Waste recycling business wins stay in battle with council over appropriate forum to resolve EcoPark dispute

Suez Recycling and Recovery Surrey has won a stay of proceedings in a dispute with Surrey County Council over the provision of waste infrastructure.

Alexander Nissen QC, sitting as a judge of the High Court, was asked by Suez for a stay of proceedings under s.9 Arbitration Act 1996.

He said in Surrey County Council v Suez Recyling And Recovery Surrey Ltd [2021] EWHC 2015 (TCC): “This is one of those cases where the parties have entered into a number of contracts and it is necessary to determine what they ultimately agreed should be the appropriate forum for dispute resolution.”

The two sides originally entered into a contract to build an incinerator but planning difficulties later meant this was abandoned and changed to provision of a gasification process at what became known as the EcoPark.
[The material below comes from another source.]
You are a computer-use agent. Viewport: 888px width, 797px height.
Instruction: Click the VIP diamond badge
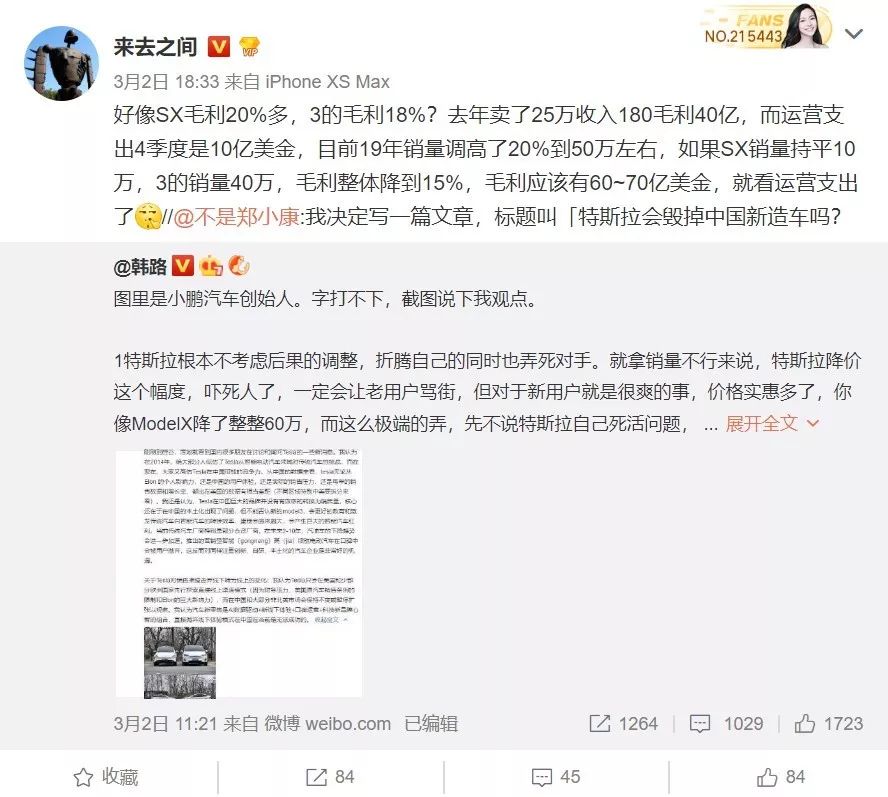[250, 47]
This was an existing waste facility which was to be upgraded to have a recycling centre, a new refuse bulking facility, an anaerobic digester and an energy-from-waste (EfW) plant.

Surrey and Suez eventually fell into dispute over what the council said had been considerable delay in the construction and commissioning of the new facilities at the EcoPark.

It said the independent certifier appointed had not issued an acceptance certificate for either the anaerobic digester or the EfW plant although the longstop date had long since passed.

Suez challenged this and said it was due an extension of time and that the facilities had only to pass minimum performance tests - rather than the more stringent reliability tests - to obtain the acceptance certificate.

Mr Nissen said: “I have come to the clear conclusion that the parties in this case intended the dispute resolution provisions of the [original] Waste Disposal Project Agreement to remain applicable for their substantive disputes arising in respect of the construction of the EcoPark.”

Surrey had argued that different arbitration arrangements applied under the three later contracts related to the project.

He said: “The dividing line which I have identified, whereby all substantive disputes about the construction and operation of the EcoPark are subject to arbitration under the WDPA, is far more satisfactory and in accordance with the expectation of commercial businessmen than one which divides the fora for dispute resolution between the construction of the EcoPark on the one hand and its operation on the other.

“That distinction lacks reality where both construction and operation are provided for in [one contract] and, once constructed, the EcoPark is to form part of the entire provision for services under the WDPA.”